Lauri Kubuitsile won the 2007 BTA/ Anglo Platinum Short Story Contest and in 2009 she won the Baobab Literary Prize in the junior category and in 2010 she won in the senior category. In 2011 she was shortlisted for The Caine Prize. One of her amazing short stories, Missing Bits, was published in Short Story is Dead, Long Live The Short Story, a collection of short stories published by Black Letter Media.

 

What attracted you to become a writer?

I am not that person who always wanted to be a writer. I’m a generalist, good at a few things an expert at nothing. Nor am I the person who would die if I could not write. I like to write, it helps me understand things better, including myself.

Do you remember the first stories you ever wrote? Can you tell us about them?

When I decided to get serious about writing, one of the first stories I wrote is my story A Pot Full of Tears. It’s probably a bit of a failure to say since we’re meant to be improving all of the time, but I still believe it is one of the best things I’ve ever written. It’s a story about a rich couple who are unable to have children who adopt a child from Pakistan. It was inspired by a friend of mine. It went on to be highly commended in the old Commonwealth Short Story Contest.

What are some of the challenges you have encountered when writing?

Since writing is my job, the way I need to earn my keep, the big problem is trying to make enough money. I am quite versatile and can write various things so that helps. I write a weekly column on books and writing for one of our national newspapers in Botswana. I write for kids and adults, genre and literary. I’ve written for radio and TV. As long as I’m writing I’m happy.

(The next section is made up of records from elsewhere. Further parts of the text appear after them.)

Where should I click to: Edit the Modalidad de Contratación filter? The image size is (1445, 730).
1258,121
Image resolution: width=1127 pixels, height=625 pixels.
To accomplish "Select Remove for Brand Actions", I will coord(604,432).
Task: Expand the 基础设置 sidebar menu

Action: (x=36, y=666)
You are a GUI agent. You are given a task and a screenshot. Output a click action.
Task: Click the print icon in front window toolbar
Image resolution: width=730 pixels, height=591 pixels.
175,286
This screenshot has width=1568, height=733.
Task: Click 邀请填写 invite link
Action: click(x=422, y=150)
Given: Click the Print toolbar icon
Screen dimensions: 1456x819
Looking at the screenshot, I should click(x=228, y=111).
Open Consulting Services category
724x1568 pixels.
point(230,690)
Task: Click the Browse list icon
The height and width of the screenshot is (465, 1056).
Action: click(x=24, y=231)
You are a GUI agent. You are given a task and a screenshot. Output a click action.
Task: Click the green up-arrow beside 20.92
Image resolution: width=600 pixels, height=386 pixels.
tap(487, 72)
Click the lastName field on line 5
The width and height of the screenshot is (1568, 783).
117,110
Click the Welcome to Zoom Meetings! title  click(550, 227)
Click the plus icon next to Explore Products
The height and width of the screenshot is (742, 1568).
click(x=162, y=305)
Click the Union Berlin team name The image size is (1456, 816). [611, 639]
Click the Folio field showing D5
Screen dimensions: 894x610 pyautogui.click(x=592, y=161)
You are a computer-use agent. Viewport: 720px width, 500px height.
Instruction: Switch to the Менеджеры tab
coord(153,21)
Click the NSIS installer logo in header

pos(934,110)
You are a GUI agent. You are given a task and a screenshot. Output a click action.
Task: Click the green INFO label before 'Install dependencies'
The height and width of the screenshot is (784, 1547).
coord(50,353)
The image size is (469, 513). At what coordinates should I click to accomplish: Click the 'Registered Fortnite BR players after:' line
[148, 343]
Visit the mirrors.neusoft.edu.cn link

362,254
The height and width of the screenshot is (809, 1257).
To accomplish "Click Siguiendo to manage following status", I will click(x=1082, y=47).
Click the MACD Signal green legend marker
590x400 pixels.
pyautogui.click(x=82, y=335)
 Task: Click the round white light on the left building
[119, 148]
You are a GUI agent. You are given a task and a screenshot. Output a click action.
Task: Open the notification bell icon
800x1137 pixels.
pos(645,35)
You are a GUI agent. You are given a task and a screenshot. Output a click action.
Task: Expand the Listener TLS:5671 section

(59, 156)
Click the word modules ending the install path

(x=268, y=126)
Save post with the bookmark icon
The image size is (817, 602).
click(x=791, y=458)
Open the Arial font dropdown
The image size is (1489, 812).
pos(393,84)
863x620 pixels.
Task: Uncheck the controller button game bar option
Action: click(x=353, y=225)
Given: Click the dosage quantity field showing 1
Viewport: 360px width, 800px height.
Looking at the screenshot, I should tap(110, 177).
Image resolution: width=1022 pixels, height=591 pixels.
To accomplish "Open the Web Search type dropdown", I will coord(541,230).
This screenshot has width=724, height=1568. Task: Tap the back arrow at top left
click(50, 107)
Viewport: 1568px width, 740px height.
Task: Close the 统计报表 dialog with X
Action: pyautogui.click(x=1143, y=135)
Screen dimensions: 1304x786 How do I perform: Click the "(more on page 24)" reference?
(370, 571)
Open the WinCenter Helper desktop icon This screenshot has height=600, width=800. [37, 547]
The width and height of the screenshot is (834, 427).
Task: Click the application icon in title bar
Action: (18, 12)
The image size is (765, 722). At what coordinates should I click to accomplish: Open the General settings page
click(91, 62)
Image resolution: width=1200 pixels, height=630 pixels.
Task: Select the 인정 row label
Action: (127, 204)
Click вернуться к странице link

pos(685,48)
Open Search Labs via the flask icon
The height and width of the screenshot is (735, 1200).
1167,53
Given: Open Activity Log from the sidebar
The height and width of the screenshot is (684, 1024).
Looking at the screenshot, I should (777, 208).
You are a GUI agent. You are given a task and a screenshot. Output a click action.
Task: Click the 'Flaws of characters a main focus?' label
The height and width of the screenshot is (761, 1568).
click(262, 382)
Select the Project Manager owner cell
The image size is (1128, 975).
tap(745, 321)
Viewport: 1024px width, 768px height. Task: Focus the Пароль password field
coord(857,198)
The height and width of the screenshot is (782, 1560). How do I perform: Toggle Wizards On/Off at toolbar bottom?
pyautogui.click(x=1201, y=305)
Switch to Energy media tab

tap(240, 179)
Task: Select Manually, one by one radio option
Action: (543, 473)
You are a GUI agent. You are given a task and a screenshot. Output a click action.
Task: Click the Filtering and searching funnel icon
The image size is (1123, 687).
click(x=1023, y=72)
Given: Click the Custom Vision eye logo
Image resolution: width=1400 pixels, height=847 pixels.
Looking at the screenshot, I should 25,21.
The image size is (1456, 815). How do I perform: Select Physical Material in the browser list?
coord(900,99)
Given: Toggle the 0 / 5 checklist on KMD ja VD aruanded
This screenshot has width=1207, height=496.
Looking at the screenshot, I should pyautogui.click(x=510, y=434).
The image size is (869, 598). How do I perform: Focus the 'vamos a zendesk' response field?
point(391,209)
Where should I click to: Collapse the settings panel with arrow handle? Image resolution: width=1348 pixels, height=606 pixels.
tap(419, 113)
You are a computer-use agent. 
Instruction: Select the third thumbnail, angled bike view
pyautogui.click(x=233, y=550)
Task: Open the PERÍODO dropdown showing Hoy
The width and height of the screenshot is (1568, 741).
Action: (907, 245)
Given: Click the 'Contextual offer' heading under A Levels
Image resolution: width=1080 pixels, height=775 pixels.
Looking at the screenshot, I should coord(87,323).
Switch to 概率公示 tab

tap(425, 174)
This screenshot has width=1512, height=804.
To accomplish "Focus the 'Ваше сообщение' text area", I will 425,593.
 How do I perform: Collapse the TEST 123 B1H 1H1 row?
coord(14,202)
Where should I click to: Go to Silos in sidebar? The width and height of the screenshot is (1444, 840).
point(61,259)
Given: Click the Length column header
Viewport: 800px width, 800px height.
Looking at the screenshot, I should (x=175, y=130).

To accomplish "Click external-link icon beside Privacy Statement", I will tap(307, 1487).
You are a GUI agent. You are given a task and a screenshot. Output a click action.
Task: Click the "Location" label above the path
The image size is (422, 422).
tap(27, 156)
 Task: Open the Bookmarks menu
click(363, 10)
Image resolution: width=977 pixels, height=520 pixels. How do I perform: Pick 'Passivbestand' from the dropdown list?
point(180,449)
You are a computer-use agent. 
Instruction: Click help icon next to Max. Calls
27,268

What inspires your writing?

Almost everything I write grows from a seed of truth. Something in my life or something I saw or something someone told me. From there it grows, often into something quite different. .

What’s the best thing about being a writer?

There are many things I love about being a writer. Of course I make my own schedule and there is a lovely freedom to that. It is such a high when a writing day has gone well. I love new projects and acceptances. I love being with other writers at festivals and residencies. I like hearing from people who have read my stories and liked them. It is a bit of a charmed life in a way.

What are you working on right now?

I’ve been working now, for about two years, on a historical novel set in Southern Africa (South Africa, Namibia and Botswana) during about 1897-1908. That’s my long term project that I am enjoying immensely. I have numerous short term things going on too.

What are your words of advice for budding writers?

The way I’ve learned to write is by writing and by reading other people’s writing. I think for new writers they must remember -don’t be too proud …or too scared.